Object containing metadata from the execution.

Return type:

NodeSimilarityMutateResult

abstract stats(G: GraphV2, top_k: int = 10, bottom_k: int = 10, top_n: int = 0, bottom_n: int = 0, similarity_cutoff: float = 1e-42, degree_cutoff: int = 1, upper_degree_cutoff: int = 2147483647, similarity_metric: str = 'JACCARD', use_components: bool | str = False, relationship_weight_property: str | None = None, relationship_types: list[str] = ['*'], node_labels: list[str] = ['*'], sudo: bool = False, log_progress: bool = True, username: str | None = None, concurrency: int | None = None, job_id: str | None = None) → NodeSimilarityStatsResult¶

Runs the Node Similarity algorithm and returns execution statistics.

Parameters:

G (GraphV2) – Graph object to use
top_k (int) – Number of most similar nodes to return for each node.
bottom_k (int, default=10) – The maximum number of neighbors with the lowest similarity scores to compute per node.
top_n (int, default=0) – The maximum number of neighbors to select globally based on similarity scores.
bottom_n (int, default=0) – The maximum number of neighbors to select globally based on lowest similarity scores.
similarity_cutoff (float) – The threshold for similarity scores.
degree_cutoff (int, default=1) – The minimum degree a node must have to be considered.
upper_degree_cutoff (int, default=2147483647) – The maximum degree a node can have to be considered.
similarity_metric (str, default="JACCARD") – The similarity metric to use for computation.
use_components (bool | str, default=False) – Whether to compute similarity within connected components. Given a string uses the node property stored in the graph
relationship_weight_property (str | None) – Name of the property to be used as weights.

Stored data
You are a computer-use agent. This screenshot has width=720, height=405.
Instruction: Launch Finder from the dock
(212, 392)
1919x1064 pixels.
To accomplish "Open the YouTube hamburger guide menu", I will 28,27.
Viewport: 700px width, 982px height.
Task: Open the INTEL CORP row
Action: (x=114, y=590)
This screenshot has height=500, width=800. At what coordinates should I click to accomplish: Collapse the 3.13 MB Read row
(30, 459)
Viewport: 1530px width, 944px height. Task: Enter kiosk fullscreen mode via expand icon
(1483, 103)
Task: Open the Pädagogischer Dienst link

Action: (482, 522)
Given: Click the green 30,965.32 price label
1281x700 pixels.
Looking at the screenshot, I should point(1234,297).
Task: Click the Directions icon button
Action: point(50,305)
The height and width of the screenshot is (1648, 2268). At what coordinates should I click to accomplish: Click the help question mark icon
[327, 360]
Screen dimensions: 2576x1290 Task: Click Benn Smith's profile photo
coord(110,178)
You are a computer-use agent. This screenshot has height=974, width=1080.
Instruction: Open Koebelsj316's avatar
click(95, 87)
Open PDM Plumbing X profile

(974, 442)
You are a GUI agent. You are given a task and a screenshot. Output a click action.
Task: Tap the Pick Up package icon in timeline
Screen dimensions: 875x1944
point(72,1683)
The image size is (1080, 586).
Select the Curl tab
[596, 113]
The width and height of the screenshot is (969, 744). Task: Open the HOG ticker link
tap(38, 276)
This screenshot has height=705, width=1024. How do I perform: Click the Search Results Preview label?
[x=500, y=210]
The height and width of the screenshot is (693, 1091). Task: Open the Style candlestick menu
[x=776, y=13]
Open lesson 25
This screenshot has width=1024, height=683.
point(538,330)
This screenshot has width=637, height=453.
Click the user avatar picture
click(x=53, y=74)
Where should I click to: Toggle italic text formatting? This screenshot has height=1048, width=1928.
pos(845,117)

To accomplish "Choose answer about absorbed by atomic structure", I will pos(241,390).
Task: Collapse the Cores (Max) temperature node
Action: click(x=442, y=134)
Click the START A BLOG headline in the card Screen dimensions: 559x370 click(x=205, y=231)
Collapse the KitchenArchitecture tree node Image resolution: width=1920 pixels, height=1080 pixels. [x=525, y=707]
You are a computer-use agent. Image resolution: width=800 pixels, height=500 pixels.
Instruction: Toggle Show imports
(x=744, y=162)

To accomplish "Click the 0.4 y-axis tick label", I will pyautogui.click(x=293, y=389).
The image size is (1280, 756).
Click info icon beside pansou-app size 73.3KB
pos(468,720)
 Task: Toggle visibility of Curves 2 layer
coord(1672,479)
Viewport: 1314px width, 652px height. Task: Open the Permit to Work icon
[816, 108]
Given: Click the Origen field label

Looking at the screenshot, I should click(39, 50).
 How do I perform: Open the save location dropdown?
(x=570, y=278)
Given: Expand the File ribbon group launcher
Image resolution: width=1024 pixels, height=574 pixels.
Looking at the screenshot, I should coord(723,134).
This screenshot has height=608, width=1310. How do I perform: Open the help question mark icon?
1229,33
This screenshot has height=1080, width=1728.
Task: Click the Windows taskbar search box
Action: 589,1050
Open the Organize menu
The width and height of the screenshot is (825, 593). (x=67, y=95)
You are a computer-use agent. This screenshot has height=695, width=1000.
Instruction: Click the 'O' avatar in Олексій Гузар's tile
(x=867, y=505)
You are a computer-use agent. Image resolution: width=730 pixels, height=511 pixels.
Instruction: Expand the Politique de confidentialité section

- **BRIEF A**:
Using the Node Similarity documentation, decide whether each statement agrees with it: (i) the default value of degree_cutoff is 1; (ii) the stats method returns a NodeSimilarityMutateResult; (iii) top_n sets the number of neighbors selected per node. For each, answer yes or no and quote the words that decide it.
- **BRIEF B**:
According to the Node Similarity documentation, what is the default value of similarity_metric?
- **BRIEF C**:
Pick up the Node Similarity documentation at the point where it stops, and continue it.
The stored data is not required for this work.

- **WRITTEN ANSWER A**:
(i) Yes: "degree_cutoff (int, default=1)".
(ii) No: "→ NodeSimilarityStatsResult".
(iii) No: "The maximum number of neighbors to select globally based on similarity scores."

- **WRITTEN ANSWER B**:
"JACCARD"

- **WRITTEN ANSWER C**:
relationship_types (list[str]) – Filter the graph using the given relationship types. Relationships with any of the given types will be included.
node_labels (list[str]) – Filter the graph using the given node labels. Nodes with any of the given labels will be included.
sudo (bool) – Disable the memory guard.
log_progress (bool) – Display progress logging.
username (str | None) – As an administrator, impersonate a different user for accessing their graphs.
concurrency (int | None) – Number of concurrent threads to use.
job_id (str | None) – Identifier for the computation.

Returns:

Object containing execution statistics and algorithm-specific results.

Return type:

NodeSimilarityStatsResult

abstract stream(G: GraphV2, top_k: int = 10, bottom_k: int = 10, top_n: int = 0, bottom_n: int = 0, similarity_cutoff: float = 1e-42, degree_cutoff: int = 1, upper_degree_cutoff: int = 2147483647, similarity_metric: str = 'JACCARD', use_components: bool | str = False, relationship_weight_property: str | None = None, relationship_types: list[str] = ['*'], node_labels: list[str] = ['*'], sudo: bool = False, log_progress: bool = True, username: str | None = None, concurrency: int | None = None, job_id: str | None = None) → DataFrame¶

Runs the Node Similarity algorithm and returns the result as a DataFrame.

Parameters:

G (GraphV2) – Graph object to use
top_k (int) – Number of most similar nodes to return for each node.
bottom_k (int, default=10) – The maximum number of neighbors with the lowest similarity scores to compute per node.
top_n (int, default=0) – The maximum number of neighbors to select globally based on similarity scores.
bottom_n (int, default=0) – The maximum number of neighbors to select globally based on lowest similarity scores.
similarity_cutoff (float) – The threshold for similarity scores.
degree_cutoff (int, default=1) – The minimum degree a node must have to be considered.
upper_degree_cutoff (int, default=2147483647) – The maximum degree a node can have to be considered.
similarity_metric (str, default="JACCARD") – The similarity metric to use for computation.
use_components (bool | str, default=False) – Whether to compute similarity within connected components. Given a string uses the node property stored in the graph
relationship_weight_property (str | None) – Name of the property to be used as weights.
relationship_types (list[str]) – Filter the graph using the given relationship types. Relationships with any of the given types will be included.
node_labels (list[str]) – Filter the graph using the given node labels. Nodes with any of the given labels will be included.
sudo (bool) – Disable the memory guard.
log_progress (bool) – Display progress logging.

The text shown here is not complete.